Directive A:
In the MCU comment, what does building a custom MCU saddle you with?
Directive B:
Reproduce the MCU comment's wording between "I think this" and "n the chip?", inclusive.

**** Passage given

I think this sums up the problem and the rest of the article is just buzz words and cryptic quotes..

““At a big picture level, CPUs are generally optimized either for a single thread or multithread performance depending on the application workloads,” said Mitra. “If you take it into something that is more real time — this is what IoT is — it’s about making more real-time decisions”
And all the pipe-lining, out-of-order execution, and JITting just gets in the way of making real-time decisions.
1) if you go off and build a custom MCU, you just saddled your self with writing a compiler.
2) Why are there 64 bit MCUs when 8 and 16 bit MCUs are to be known to be adequate?
3) How does one run an existing OS on a custom MCU?
4) Is bare metal code running on a custom MCU an OS as the article says there are many OS’s running on the many MCUs n the chip?
5) A chip running bare metal C code in minimum memory footprint with no CPU, MMU makes sense because there is no compiler or RTOS. Further it can be scaled to whatever width is appropriate. C source code is just a syntax to describe the logic of the function. The compiler just re-formats the function into an ISA(or worse yet, an intermediate language used by a JIT compiler)
6) A single core limited to a single ALU, multi-core has multiple ALUs, but writing code to use them efficiently is TBD.

********
**** Provided material

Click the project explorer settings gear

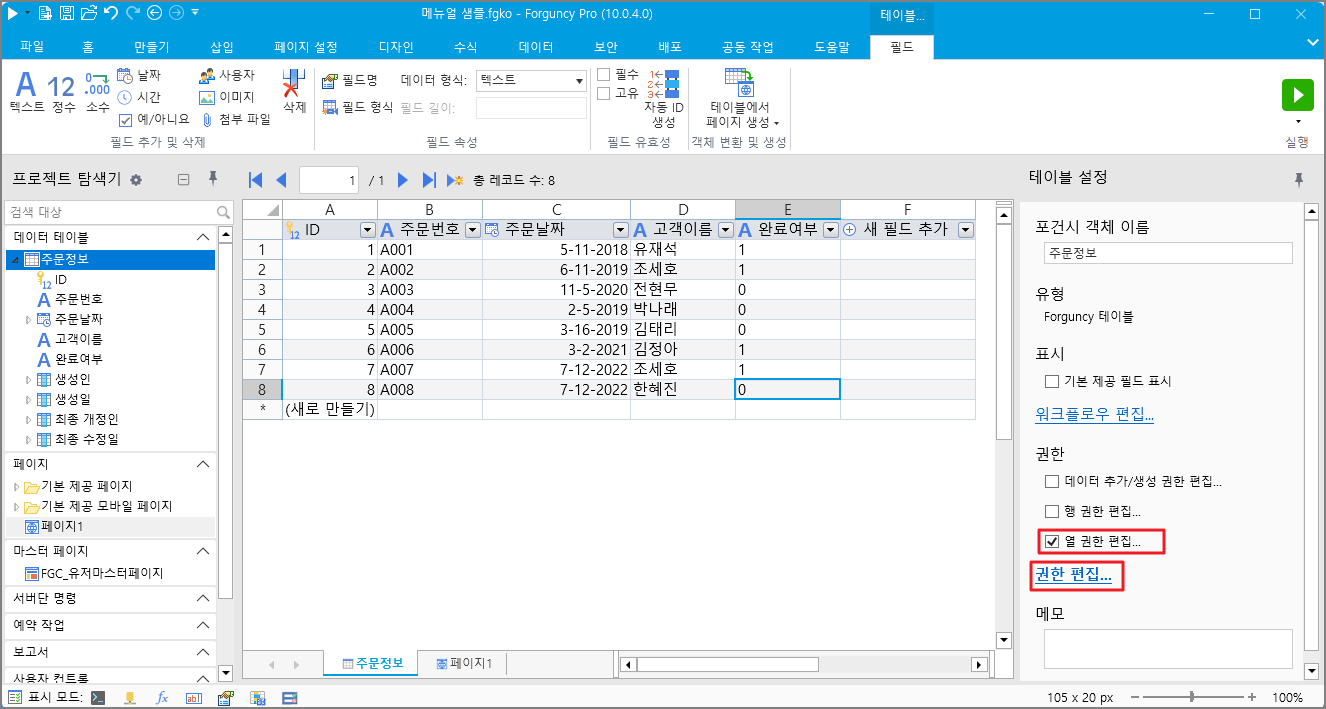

********

Complete output A:
Writing a compiler.

Complete output B:
I think this sums up the problem and the rest of the article is just buzz words and cryptic quotes..

““At a big picture level, CPUs are generally optimized either for a single thread or multithread performance depending on the application workloads,” said Mitra. “If you take it into something that is more real time — this is what IoT is — it’s about making more real-time decisions”
And all the pipe-lining, out-of-order execution, and JITting just gets in the way of making real-time decisions.
1) if you go off and build a custom MCU, you just saddled your self with writing a compiler.
2) Why are there 64 bit MCUs when 8 and 16 bit MCUs are to be known to be adequate?
3) How does one run an existing OS on a custom MCU?
4) Is bare metal code running on a custom MCU an OS as the article says there are many OS’s running on the many MCUs n the chip?